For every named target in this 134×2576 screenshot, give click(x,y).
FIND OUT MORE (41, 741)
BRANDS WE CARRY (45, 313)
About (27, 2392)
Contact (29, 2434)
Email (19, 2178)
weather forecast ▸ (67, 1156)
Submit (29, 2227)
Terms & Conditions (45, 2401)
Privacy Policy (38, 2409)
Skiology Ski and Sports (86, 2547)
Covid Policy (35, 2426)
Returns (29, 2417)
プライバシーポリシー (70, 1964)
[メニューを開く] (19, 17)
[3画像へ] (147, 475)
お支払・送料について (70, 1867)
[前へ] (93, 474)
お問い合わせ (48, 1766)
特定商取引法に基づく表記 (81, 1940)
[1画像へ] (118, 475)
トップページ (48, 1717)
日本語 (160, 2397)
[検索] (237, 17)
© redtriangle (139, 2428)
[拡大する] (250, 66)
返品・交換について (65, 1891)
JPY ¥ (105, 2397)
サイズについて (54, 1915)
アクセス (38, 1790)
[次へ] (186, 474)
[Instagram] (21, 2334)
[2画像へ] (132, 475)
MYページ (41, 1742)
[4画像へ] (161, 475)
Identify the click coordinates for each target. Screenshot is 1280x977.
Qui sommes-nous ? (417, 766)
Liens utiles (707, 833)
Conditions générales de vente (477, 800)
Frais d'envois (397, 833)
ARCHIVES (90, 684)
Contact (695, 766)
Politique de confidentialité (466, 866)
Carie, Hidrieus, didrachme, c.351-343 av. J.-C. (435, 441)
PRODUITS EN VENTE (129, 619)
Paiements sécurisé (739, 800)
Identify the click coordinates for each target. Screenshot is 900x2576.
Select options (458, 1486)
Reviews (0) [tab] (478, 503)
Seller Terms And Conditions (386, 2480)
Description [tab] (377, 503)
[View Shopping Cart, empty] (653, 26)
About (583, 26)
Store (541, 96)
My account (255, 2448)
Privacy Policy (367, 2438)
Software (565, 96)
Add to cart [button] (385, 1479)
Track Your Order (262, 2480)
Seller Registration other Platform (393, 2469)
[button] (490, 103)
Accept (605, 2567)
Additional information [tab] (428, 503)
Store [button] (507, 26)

__________________________________________________

§ What is needed: Which lines of the material contain the string "Identify"? List each of them.

§ Solution to the problem:
Identify the click coordinates for each target. Screenshot is 1280x977.
Identify the click coordinates for each target. Screenshot is 900x2576.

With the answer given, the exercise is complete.